5th Circ. Denies Prosecutors Immunity In Fake Subpoena Suit

By Emma Cueto | April 22, 2020, 3:46 PM EDT

The Fifth Circuit has ruled in a published opinion that a group of Louisiana prosecutors who attempted to use fake subpoenas to pressure witnesses and crime victims to answer questions are not entitled to the usual immunity that comes with the office when pursuing a criminal case.

The three-judge panel held on Tuesday that although prosecutors are entitled to absolute immunity while in the "judicial phase" of a criminal case — meaning while pursuing charges — the prosecutors in this case were using the bogus subpoenas to investigate crimes and were also subverting the judicial process, not participating in it.

"Defendants' use of the fake subpoenas in an attempt to obtain information from crime victims and witnesses outside the judicial context falls into the category of investigative conduct for which prosecutors are not immune," U.S. Circuit Judge Catharina Haynes wrote in the opinion for the court. "In using the fake subpoenas, [the prosecutors] also allegedly intentionally avoided the judicial process that Louisiana law requires for obtaining subpoenas."

The case was filed in 2017 by half a dozen Louisiana residents who had received fake subpoenas and by the victims services and public advocacy group Silence is Violence in New Orleans. The suit alleged that the district attorney for Orleans Parish and 10 of his prosecutors had a practice of using unconstitutional methods to coerce victims and witnesses, including lying to obtain material witness warrants and manufacturing fake subpoenas.

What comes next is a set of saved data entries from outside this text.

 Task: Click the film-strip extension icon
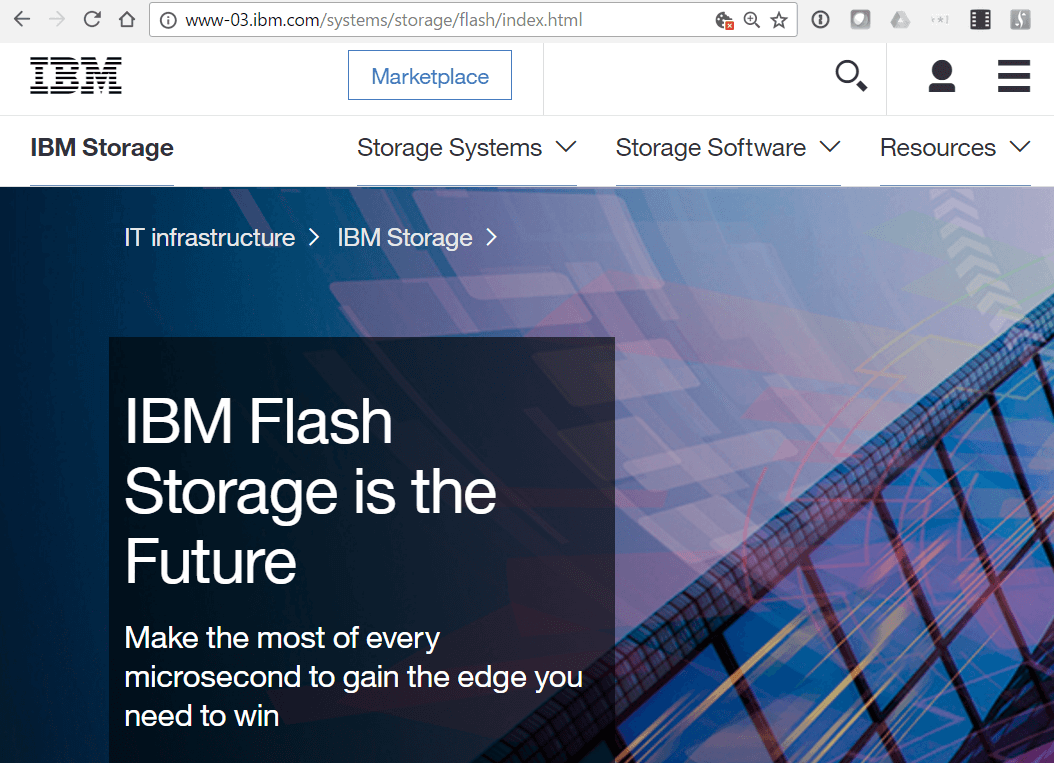coord(980,19)
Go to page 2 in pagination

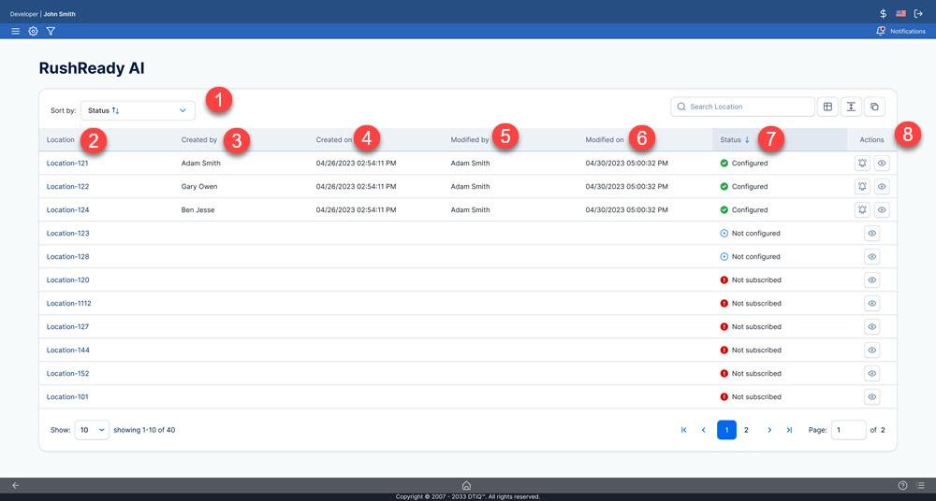[746, 430]
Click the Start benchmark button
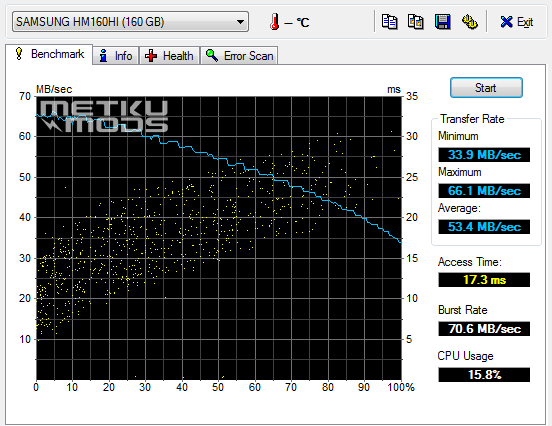This screenshot has width=552, height=426. (x=486, y=88)
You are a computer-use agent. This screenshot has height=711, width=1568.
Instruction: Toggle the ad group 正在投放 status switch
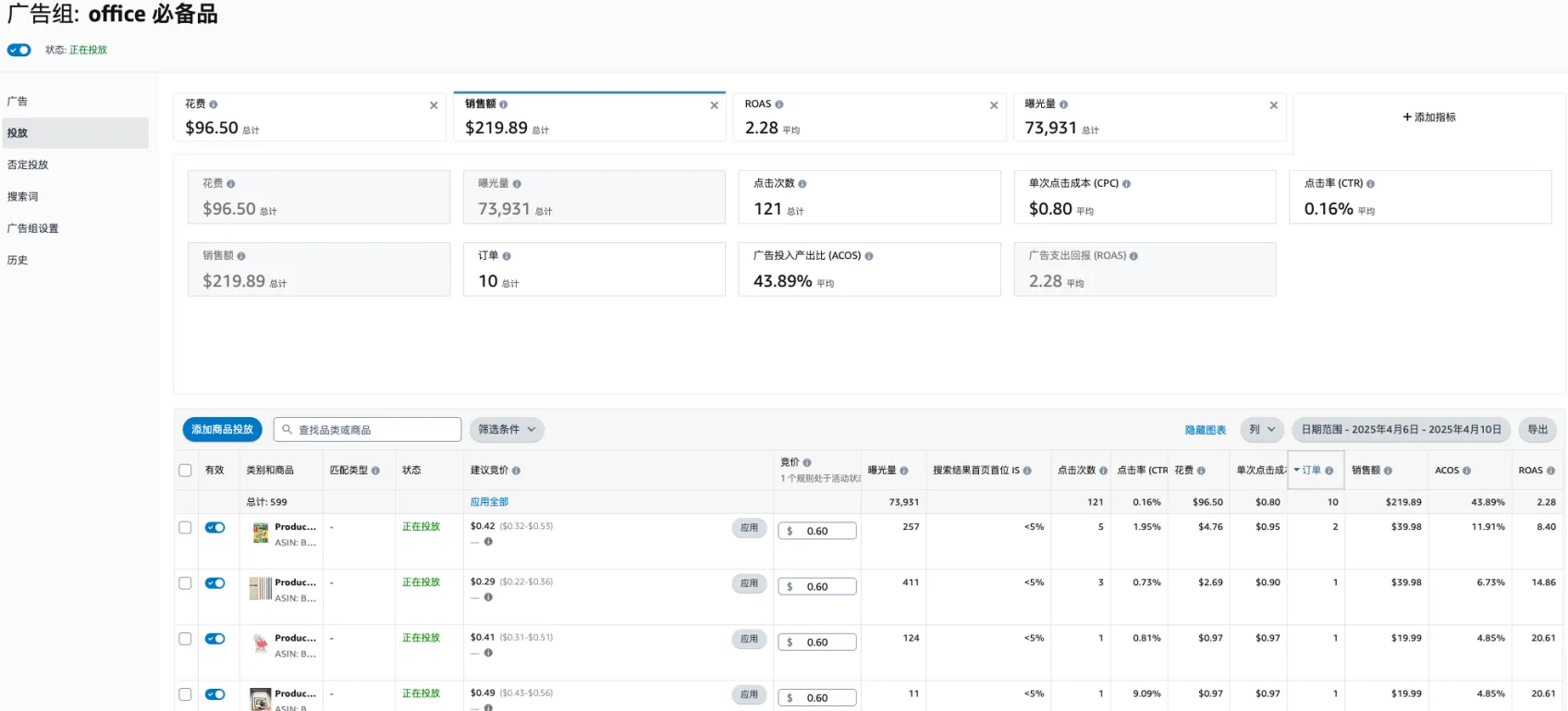point(19,50)
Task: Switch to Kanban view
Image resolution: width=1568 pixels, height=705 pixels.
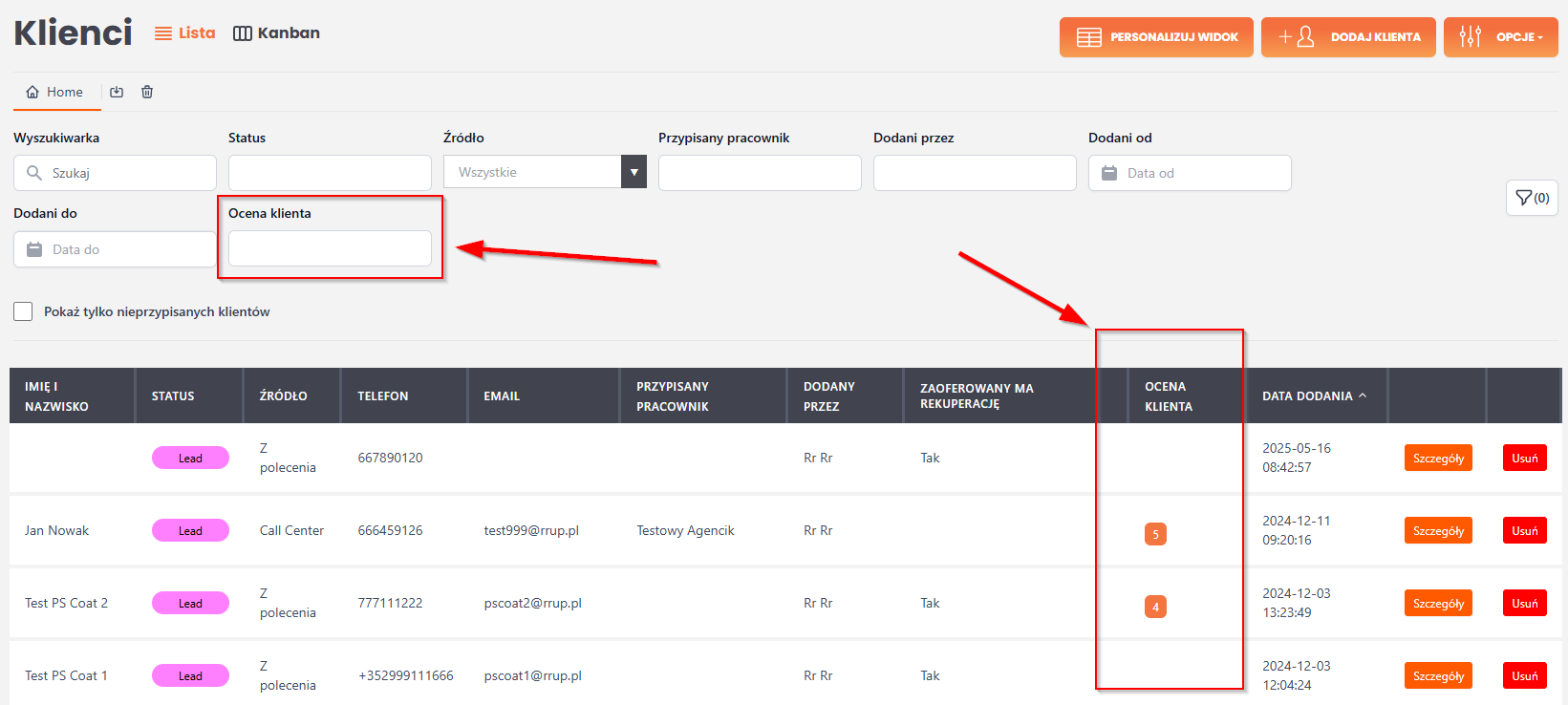Action: pyautogui.click(x=277, y=33)
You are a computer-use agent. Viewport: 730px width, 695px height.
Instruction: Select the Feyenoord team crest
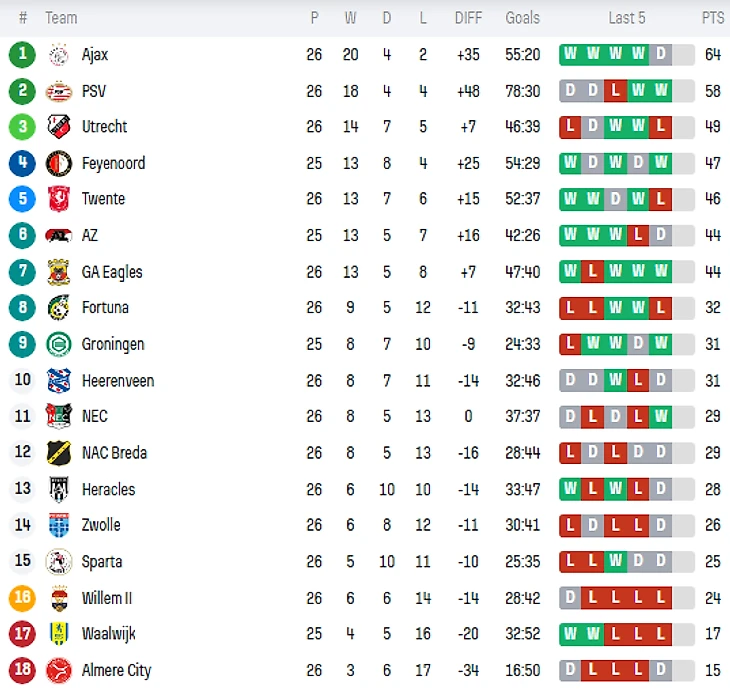[x=59, y=163]
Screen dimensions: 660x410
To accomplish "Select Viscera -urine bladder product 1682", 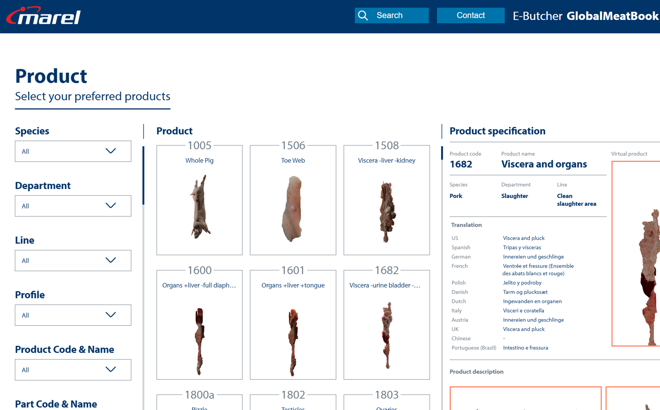I will [386, 326].
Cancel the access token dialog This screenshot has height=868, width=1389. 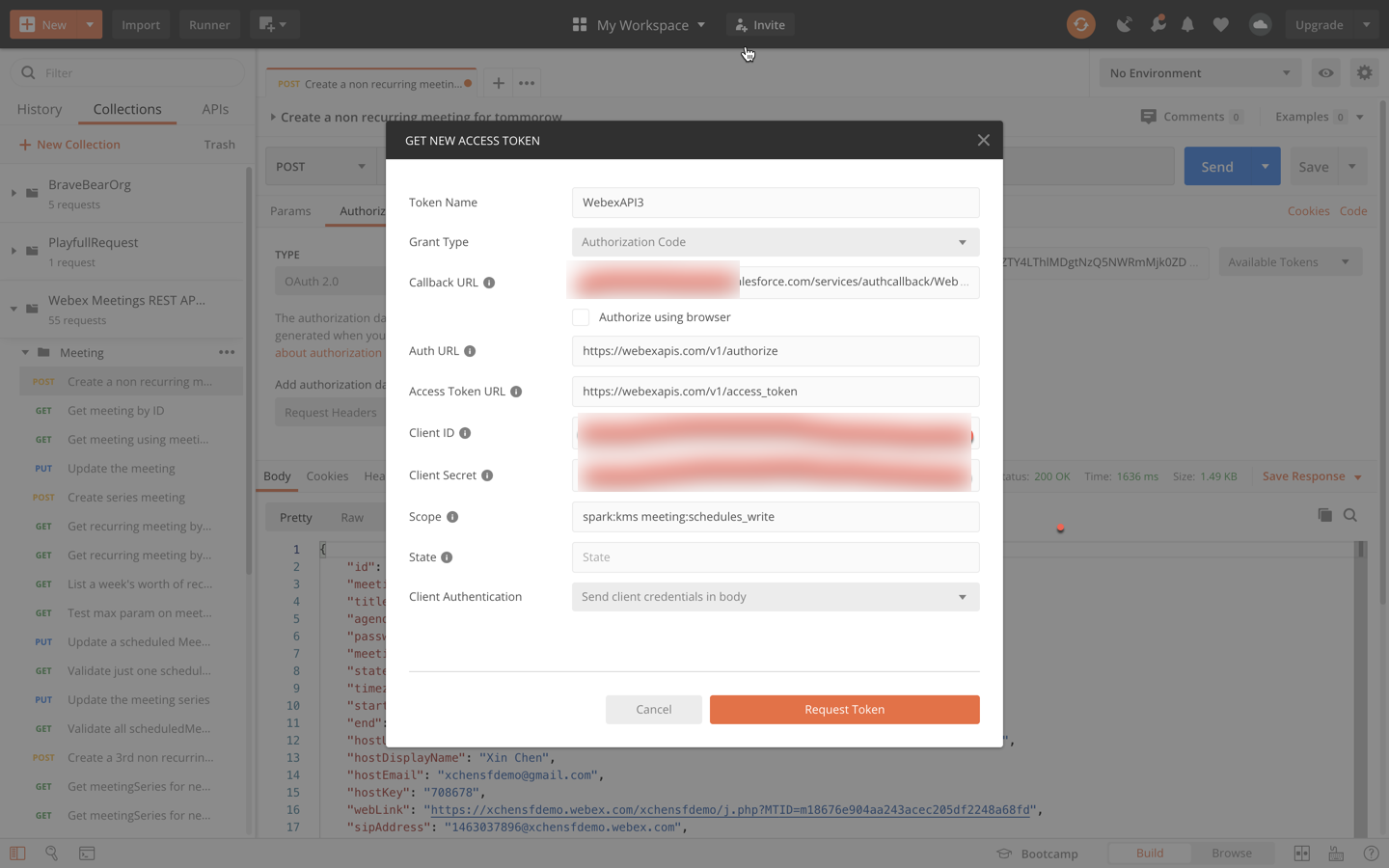click(x=653, y=709)
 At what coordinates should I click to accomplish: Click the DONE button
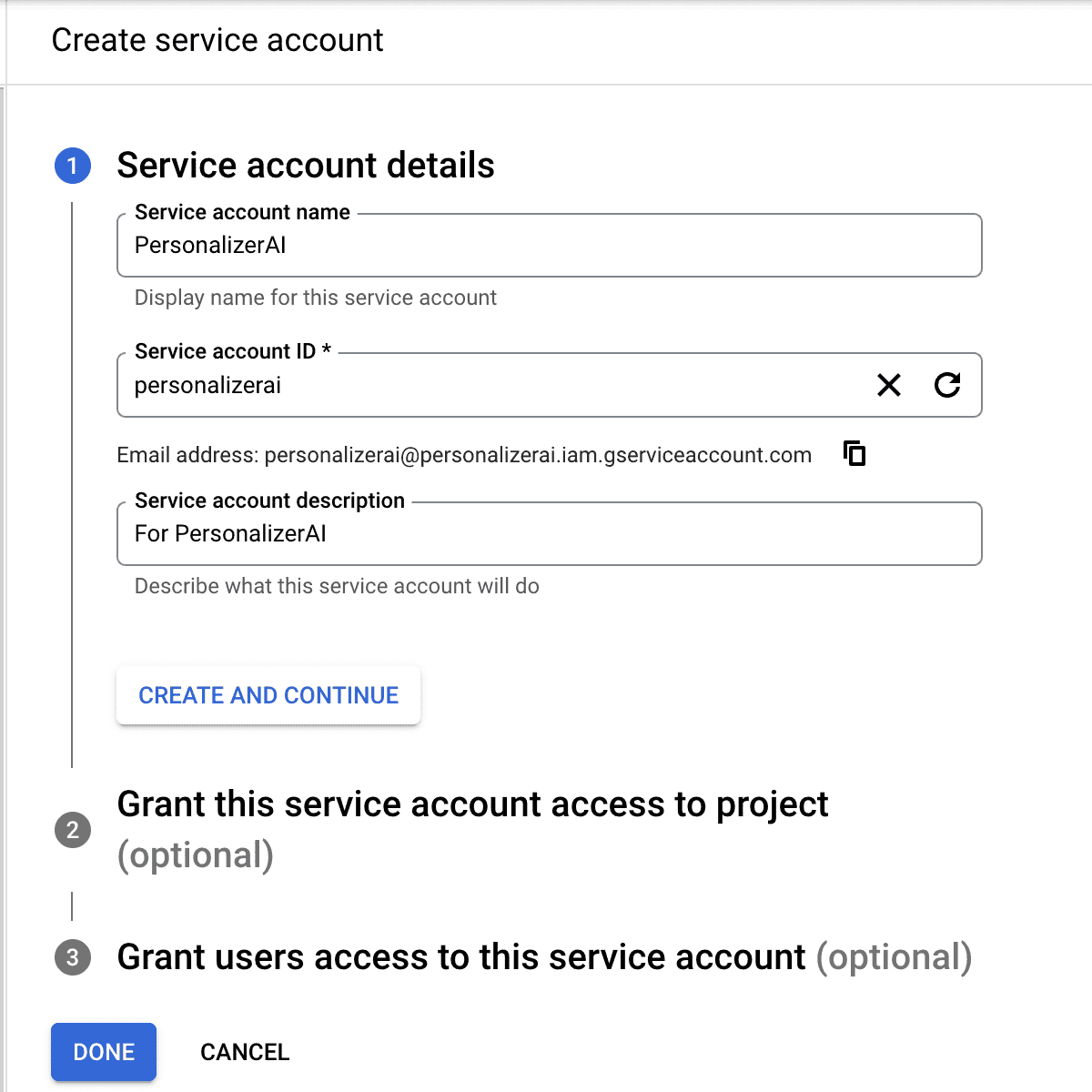point(103,1052)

In the case of Renata Singleton, a victim of domestic violence, after she chose not to speak with investigators, prosecutors allegedly sent two fake subpoenas supposedly to make her think that she was required by law to meet with prosecutors at their office. When she did not attend, prosecutors sought a material witness warrant, allegedly using misleading information, and jailed Singleton on a $100,000 bond, according to the complaint.

Two other plaintiffs in the lawsuit were witnesses to two different murders in New Orleans, and both received fake subpoenas from the district attorney's office threatening them with jail time if they did not come to a meeting with prosecutors. Both women hired private attorneys to fight the fake subpoenas.

The other parties include a victim of molestation and child pornography and the mother of a murder victim. The complaint added that Silence is Violence has reportedly been forced to shift its focus from public advocacy for victims of crime to instead "protecting crime victims from the coercive tactics of the District Attorney's Office."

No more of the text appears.